El nuevo esquema establece reducciones en las alícuotas de los siguientes productos:

  • Soja: de 26% a 24%
  • Subproductos de soja: de 24,5% a 22,5%
  • Trigo y cebada: de 9,5% a 7,5%
  • Maíz y sorgo: de 9,5% a 8,5%
  • Girasol: de 5,5% a 4,5%

En su cuenta de X, Caputo justificó la decisión citando la postura histórica del Gobierno libertario: “Eliminar las retenciones ha sido siempre una prioridad para el presidente Javier Milei”, expresó, al tiempo que aseguró que la baja se continuará profundizando “en la medida que las condiciones macroeconómicas así lo permitan”.

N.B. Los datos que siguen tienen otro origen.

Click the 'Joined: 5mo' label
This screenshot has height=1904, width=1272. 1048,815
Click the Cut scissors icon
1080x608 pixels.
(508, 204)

Una señal hacia el corazón productivo del país

Desde la Casa Rosada remarcan que la reducción apunta a mejorar la competitividad de la agroindustria, responsable de cerca del 60% de las exportaciones nacionales. El Gobierno sostiene que el impacto positivo del esquema aplicado en 2024 respalda esta nueva decisión.

Según datos oficiales, los volúmenes exportados del complejo agroindustrial crecieron 56% ese año, mientras que el valor total exportado aumentó 26%. Entre enero y noviembre, el sector acumuló ventas externas por USD 30.324 millones, un récord histórico, según la Cámara de la Industria Aceitera (CIARA).

Caputo insistió en esa línea argumental: “El campo argentino seguirá creciendo, generando empleo y fortaleciendo la presencia del país en los mercados del mundo. El camino es claro: menos impuestos, más producción, más oportunidades y trabajo”.

Un reclamo persistente del sector

La baja de retenciones vuelve a poner sobre la mesa un debate central en la relación entre el Gobierno y el sector agropecuario. En la última reducción transitoria al 0% para algunas economías regionales y productos industriales, las entidades rurales cuestionaron que la ventana temporal de 72 horas benefició principalmente a grandes exportadoras y acopiadores, y no al productor directo.

Con el nuevo anuncio, la administración Milei busca afianzar su vínculo con la agroindustria, mientras avanza en su programa de desregulación económica y apuesta a consolidar el rol del campo como principal motor de generación de divisas.